[Interface element records]
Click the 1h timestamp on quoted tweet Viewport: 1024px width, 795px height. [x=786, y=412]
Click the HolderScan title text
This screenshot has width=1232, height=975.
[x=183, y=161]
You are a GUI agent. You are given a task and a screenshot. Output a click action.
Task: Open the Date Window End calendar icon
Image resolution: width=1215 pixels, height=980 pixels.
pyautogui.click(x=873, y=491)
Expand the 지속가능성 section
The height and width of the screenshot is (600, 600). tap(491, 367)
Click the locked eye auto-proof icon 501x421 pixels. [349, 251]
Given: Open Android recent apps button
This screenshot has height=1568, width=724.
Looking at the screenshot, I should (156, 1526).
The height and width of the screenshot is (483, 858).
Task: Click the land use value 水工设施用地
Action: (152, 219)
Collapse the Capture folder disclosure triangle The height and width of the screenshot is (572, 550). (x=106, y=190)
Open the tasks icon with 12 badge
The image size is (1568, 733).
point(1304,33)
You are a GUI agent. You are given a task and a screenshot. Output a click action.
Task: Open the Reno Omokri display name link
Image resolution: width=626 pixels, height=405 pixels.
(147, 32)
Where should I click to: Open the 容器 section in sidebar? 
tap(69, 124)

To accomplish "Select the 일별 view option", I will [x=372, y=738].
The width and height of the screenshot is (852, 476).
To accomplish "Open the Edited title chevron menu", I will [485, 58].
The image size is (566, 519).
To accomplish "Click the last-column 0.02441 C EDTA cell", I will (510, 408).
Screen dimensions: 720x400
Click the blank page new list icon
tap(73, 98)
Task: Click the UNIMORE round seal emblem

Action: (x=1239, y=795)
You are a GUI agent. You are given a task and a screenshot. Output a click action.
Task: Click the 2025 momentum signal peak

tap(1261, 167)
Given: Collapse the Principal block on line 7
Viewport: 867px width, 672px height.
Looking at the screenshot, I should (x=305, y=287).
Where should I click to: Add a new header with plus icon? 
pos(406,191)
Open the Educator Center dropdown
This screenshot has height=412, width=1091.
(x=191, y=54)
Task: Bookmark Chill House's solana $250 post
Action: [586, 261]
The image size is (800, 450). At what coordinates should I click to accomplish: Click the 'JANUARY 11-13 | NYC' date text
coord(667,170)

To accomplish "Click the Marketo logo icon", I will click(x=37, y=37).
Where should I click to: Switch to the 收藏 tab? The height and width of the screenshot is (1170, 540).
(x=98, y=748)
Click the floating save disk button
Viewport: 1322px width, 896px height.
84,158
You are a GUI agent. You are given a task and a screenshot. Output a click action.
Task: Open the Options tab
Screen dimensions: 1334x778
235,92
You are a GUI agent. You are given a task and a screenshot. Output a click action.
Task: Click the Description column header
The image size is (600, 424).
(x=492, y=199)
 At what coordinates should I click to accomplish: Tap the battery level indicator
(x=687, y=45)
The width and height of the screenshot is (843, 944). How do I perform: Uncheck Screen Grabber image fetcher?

▸ DIRECTIVE: Please rewrite the records from the line containing "At what coordinates should I click to accomplish: Tap" through the end of the records, swapping "battery" for "signal" and leaving everything else unchanged.

▸ SOLVED EXERCISE:
 At what coordinates should I click to accomplish: Tap the signal level indicator
(x=687, y=45)
The width and height of the screenshot is (843, 944). How do I perform: Uncheck Screen Grabber image fetcher?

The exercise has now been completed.